Outdoor Discoveries

What originally was a news section for the rest of the website soon became a place for me to write about human-powered wanderings in the countryside. Photography inspires me to get out there, mostly on foot these days, though cycling got me started. Musings on the wider context of outdoor activity complete the picture, so I hope that there is something of interest in all that you find here. Thank you for coming!

Hibernation is tempting…

11th December 2007

Thoughts of torrential downpours like those that we got last week are enough to send all but the most dedicated (insane?) outdoors types huddling indoors in the comfort of their own homes. The sound of the rain being blown against my bedroom window on Saturday did anything but entice me from my nice warm bed. Couple that with a wetting on the way home from work on Friday night and a consummate power hosing while on the same journey the previous evening, you’d begin to consider using your best hillwalking waterproofs for a five minute dash to and from the bus. Thankfully, such grottiness has now departed us and I now hope to get in a pre-Christmas excursion into hill country after seeing the delights of today pouring through the windows at work. It’s amazing how a spot of sunshine changes the mood.

In fact, the foul weather episode got me thinking about why it’s so easy to go into walking hibernation. For one thing, the shorter days are a challenge, particularly when it comes to day trips. Staying local, going away for a few days and planning for some walking after dark are all ways around this. I must admit to having done a little of the last of these but I did ensure that navigation was straight forward so that I’d make my way home as planned.

Speaking of winter skills, thoughts of going out in snow and ice soon bring forth visions of crampons and ice axes and the need to able to use them. In these days of global warming, it may be that snow is encountered less and less, making going on a course at the likes of Plas y Brenin or Glenmore Lodge a very good idea. I once popped up to Fort William for a weekend in January only to see little or no snow while pottering about in Glen Nevis. It was later in the same year when I finally encountered the white stuff and it was very crisp and crunchy underfoot as I wandered about on local hills between Macclesfield and Buxton. So snow need not be that threatening, so long as you keep your wits about you. Having said that, I’ll be mindful of the need for winter skills when plotting trips to the higher places of Scotland, Wales and England, particularly when potential encounters with snow and ice are forecast.

It would be a shame to let thoughts of inclement weather and shorter days put you off; there’s a spot of very special magic be sampled at this time of year.
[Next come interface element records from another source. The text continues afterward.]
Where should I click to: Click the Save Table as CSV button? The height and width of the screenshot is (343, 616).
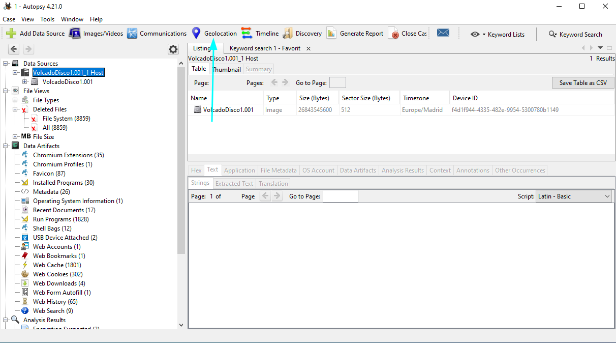(x=583, y=83)
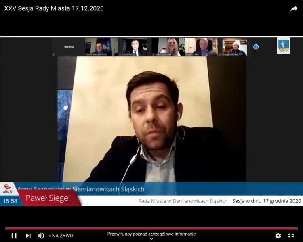The height and width of the screenshot is (242, 303).
Task: Exit full screen mode
Action: (291, 236)
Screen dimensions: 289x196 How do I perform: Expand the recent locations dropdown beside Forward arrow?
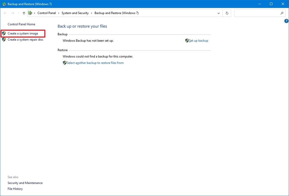coord(18,13)
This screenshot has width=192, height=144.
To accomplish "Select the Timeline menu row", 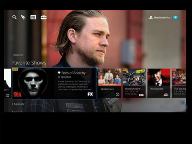I will (18, 55).
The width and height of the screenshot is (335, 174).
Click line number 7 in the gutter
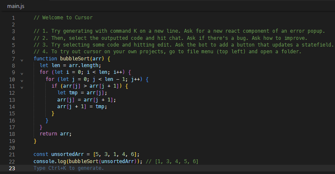pos(13,59)
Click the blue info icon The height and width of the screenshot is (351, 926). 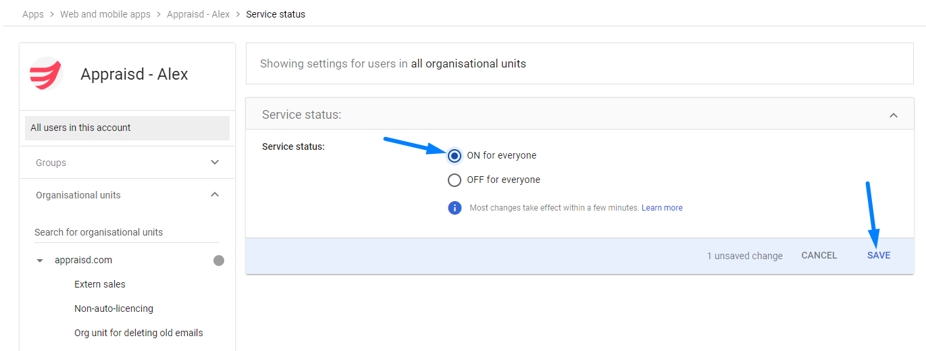point(455,208)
After all, you can getting torrential downpours at any time of year and I spent a soggy sojourn in Fort William on one July visit that rather proves the point. It can be very memorable to see how the way that light plays upon the landscape does enliven the views on those cold, crisp, clear sunny days. Intriguingly, mixing sun and cloud can make those views even better as I found out while on an excursion around Harlech last year, and you may find that you have the whole experience to yourself. I must get back to plotting that escape…


  • John Hee says:

    Walking hibernation – an interesting observation and, to be honest, one that most of us fall prey to at this time of year. Roll on Dec 21 and the days have promise of returning with some day light to actually think there is life beyond work!